Murray McDavid is a bottler of Scotch whisky, offering a range of whisky from vintage single malts and grains to blended malts.

==History==
Murray McDavid was established in 1996 by Mark Reynier, Simon Coughlin, and Gordon Wright (who had previously been a director at Springbank Distillery). On 19 December 2000, Murray McDavid purchased the then-dormant Bruichladdich distillery and returned it to production. An announcement was made on 23 July 2012 that Murray McDavid had been acquired by Rémy Cointreau UK Limited, a wholly owned subsidiary of the Rémy Cointreau Group, including Bruichladdich Distillery Company as part of the acquisition. Less than a year later, Rémy Cointreau announced that, while the Bruichladdich brand and distillery had been retained, the other business of Murray McDavid had been sold to UK-based Scotch whisky suppliers Aceo Limited, with the director of Aceo Ltd, Edward Odim, saying "Our intention is to continue the legacy of Murray McDavid by staying true to its founders' vision and principles such as bottling carefully selected single malts without chill-filtering or adding color and continuing and developing the tradition of ACE-ing our whiskies".

ACE (Additional Cask Enhancement, a term coined at Murray McDavid), often referred to as 'wood finishing' or just 'finishing', is a process of maturing whiskies for a relatively brief period of time, following proper maturation, in selected casks that previously held wines or spirits other than the original casks. For example, a whisky can undergo a several-year maturation in an ex-bourbon cask, after which it is transferred to an ex-wine (ex-sherry, ex-madeira, ex-rum, etc.) to enhance its flavour profile. Hence 'enhancement'. More recently, they have been using, among others, fresh, first-fill ex-bourbon casks to 'enhance' (or finish) their whiskies, notably from the Koval Distillery in Chicago.
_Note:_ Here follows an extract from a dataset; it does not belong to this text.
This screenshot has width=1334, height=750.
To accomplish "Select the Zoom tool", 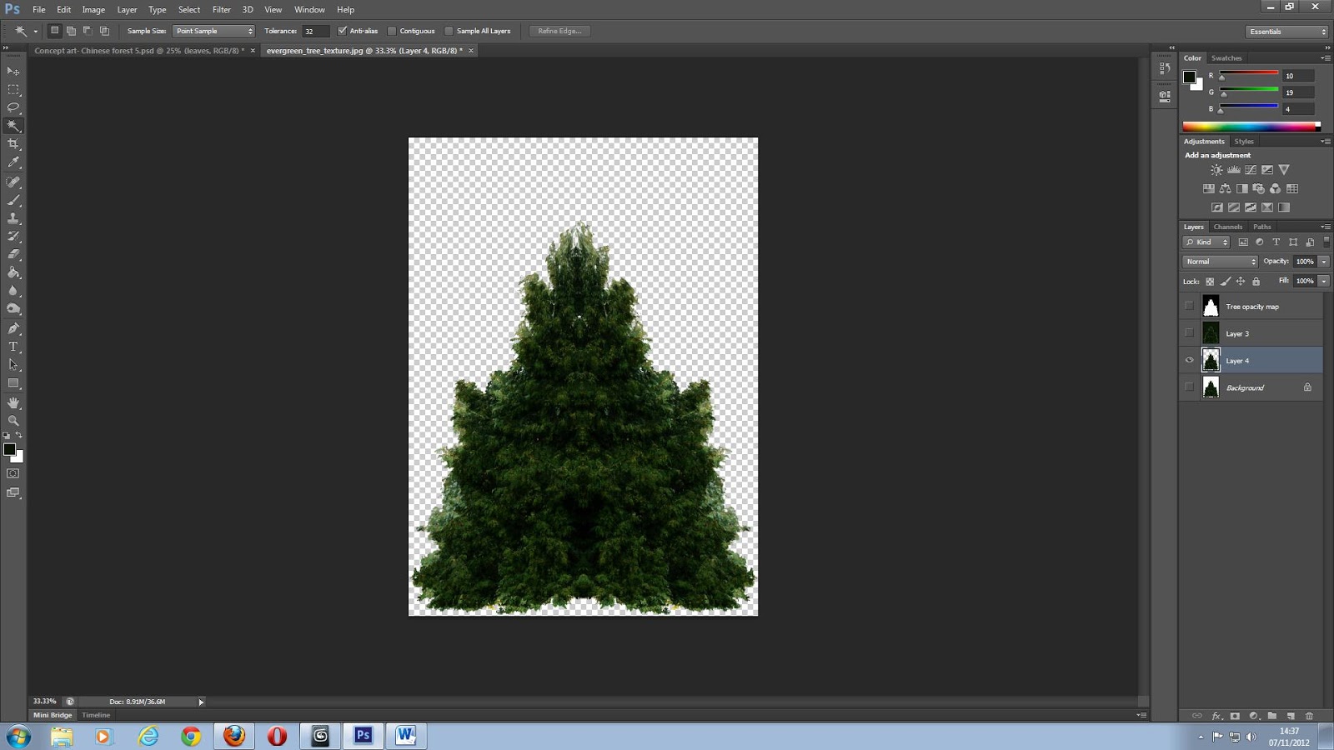I will point(13,420).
== Murray McDavid products ==
Murray McDavid mature, select and bottle six main lines of whiskies. These include:

Mission Gold - the oldest single malt whiskies,

Benchmark - the core range of mature single malts,

Mystery Malt - single malt whiskies whose provenance is not explicitly stated,

Select Grain - a range of single grain whiskies,

The Vatting - blended malt whiskies (vatting of two or more single malt whiskies),

Crafted Blend - blended whiskies (vatting of single malt and single grain whiskies).

Murray McDavid is currently based at the disused Coleburn Distillery in the Scotch whisky-producing region of Speyside, where a lot of its casked whiskies mature under bond in a traditional, dunnage warehouse. Murray McDavid whiskies are released in strictly limited editions, often single-cask.